*PROVIDED RECORDS*.
━━━

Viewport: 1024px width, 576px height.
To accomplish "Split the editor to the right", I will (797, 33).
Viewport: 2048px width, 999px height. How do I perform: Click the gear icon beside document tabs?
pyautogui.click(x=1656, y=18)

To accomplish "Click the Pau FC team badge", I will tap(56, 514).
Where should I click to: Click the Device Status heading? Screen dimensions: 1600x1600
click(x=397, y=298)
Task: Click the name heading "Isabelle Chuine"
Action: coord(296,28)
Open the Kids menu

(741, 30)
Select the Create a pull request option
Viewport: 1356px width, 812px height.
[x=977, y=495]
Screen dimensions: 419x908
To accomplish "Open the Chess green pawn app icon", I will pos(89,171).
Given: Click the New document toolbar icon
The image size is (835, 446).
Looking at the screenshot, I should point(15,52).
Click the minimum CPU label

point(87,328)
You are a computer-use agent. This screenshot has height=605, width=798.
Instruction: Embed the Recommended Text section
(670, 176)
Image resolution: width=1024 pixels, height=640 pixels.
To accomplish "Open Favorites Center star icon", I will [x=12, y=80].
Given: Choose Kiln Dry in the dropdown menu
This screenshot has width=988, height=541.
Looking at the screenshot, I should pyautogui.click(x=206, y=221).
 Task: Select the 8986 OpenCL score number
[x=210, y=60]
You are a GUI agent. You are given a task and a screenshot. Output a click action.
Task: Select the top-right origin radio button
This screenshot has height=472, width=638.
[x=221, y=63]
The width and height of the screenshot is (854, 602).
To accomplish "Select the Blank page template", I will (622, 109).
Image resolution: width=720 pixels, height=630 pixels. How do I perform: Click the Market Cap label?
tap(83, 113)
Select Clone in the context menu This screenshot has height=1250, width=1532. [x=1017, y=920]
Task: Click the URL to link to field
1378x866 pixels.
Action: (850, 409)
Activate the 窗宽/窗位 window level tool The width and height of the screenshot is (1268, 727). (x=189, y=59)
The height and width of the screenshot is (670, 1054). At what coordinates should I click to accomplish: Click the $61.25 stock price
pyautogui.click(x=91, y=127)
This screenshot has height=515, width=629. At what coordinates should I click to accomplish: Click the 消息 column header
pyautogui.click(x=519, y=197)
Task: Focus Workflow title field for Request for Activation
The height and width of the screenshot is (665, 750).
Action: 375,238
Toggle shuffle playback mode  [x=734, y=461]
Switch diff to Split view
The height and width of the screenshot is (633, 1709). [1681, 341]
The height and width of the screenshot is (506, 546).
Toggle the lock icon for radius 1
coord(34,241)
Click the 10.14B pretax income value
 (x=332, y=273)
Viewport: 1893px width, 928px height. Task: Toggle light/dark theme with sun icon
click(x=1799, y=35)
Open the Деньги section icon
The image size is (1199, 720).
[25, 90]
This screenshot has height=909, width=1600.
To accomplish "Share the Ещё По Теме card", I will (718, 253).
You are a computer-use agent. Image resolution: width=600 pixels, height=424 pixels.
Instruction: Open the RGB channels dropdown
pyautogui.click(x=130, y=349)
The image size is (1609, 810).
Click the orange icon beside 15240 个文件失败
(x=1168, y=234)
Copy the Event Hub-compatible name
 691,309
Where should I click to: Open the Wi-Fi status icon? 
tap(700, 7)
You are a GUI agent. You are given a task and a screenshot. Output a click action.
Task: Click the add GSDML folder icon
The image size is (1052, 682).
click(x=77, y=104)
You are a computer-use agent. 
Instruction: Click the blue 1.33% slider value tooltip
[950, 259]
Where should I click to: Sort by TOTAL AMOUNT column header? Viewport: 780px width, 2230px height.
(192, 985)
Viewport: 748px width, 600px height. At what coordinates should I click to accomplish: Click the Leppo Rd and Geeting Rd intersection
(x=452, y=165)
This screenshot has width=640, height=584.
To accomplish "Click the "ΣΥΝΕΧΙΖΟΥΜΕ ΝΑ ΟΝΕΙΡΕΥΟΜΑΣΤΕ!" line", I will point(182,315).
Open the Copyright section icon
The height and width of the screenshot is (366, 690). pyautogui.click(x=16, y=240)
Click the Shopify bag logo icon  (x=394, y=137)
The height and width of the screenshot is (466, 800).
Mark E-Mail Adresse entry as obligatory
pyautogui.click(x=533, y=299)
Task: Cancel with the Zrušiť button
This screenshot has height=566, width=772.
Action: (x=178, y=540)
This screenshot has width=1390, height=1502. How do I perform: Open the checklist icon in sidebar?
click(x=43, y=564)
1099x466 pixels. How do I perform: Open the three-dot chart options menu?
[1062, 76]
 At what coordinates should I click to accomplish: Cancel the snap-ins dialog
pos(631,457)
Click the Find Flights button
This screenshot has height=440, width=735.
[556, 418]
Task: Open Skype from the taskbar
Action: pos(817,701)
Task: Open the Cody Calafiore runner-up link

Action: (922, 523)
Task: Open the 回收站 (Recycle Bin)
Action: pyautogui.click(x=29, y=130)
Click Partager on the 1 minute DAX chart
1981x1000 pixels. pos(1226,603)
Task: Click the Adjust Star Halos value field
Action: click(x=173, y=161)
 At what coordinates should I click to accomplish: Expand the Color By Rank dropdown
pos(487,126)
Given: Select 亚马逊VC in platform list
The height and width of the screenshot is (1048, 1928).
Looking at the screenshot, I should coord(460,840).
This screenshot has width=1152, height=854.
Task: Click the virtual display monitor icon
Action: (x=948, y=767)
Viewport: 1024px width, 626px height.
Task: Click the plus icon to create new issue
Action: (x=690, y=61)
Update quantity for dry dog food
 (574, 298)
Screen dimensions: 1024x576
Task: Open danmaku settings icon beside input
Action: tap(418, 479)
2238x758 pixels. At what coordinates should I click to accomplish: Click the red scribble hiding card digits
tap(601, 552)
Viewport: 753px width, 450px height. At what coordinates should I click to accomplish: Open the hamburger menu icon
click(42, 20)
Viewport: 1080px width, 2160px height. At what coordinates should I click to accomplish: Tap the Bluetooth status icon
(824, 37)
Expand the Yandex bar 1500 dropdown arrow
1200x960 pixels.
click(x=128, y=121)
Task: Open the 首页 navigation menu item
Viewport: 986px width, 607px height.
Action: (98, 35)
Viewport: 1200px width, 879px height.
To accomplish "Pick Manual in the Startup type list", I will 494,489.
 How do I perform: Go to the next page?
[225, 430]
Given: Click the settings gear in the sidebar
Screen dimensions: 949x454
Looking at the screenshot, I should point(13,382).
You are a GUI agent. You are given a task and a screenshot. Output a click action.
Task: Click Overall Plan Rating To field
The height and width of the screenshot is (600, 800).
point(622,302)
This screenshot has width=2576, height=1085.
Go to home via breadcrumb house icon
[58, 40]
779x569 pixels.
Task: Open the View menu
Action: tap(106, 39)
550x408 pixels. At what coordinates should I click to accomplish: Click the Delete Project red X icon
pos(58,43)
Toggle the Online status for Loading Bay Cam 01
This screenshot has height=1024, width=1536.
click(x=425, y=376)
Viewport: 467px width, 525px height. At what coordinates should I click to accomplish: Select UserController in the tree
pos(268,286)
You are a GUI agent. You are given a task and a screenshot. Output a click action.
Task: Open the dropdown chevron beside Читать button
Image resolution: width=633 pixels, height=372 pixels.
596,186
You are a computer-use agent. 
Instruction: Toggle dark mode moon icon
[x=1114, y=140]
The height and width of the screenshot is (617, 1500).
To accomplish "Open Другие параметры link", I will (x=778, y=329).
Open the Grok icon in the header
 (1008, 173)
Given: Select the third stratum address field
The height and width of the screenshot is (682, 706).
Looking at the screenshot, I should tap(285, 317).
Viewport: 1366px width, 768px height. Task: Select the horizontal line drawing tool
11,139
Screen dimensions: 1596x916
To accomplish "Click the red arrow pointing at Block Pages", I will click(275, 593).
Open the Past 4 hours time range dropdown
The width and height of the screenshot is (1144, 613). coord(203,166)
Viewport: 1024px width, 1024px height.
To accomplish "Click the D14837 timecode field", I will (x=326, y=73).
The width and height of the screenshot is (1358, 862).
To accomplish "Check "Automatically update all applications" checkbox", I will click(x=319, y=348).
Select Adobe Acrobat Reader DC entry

━━━

*WHAT YOU NEED TO DO*. Starting with the line that holds "Viewport: 1024px width, 1024px height.", copy every line through the end of the data above. Reproduce them exactly, with no other material.

*ANSWER BOX*.
Viewport: 1024px width, 1024px height.
To accomplish "Click the D14837 timecode field", I will (x=326, y=73).
The width and height of the screenshot is (1358, 862).
To accomplish "Check "Automatically update all applications" checkbox", I will click(x=319, y=348).
Select Adobe Acrobat Reader DC entry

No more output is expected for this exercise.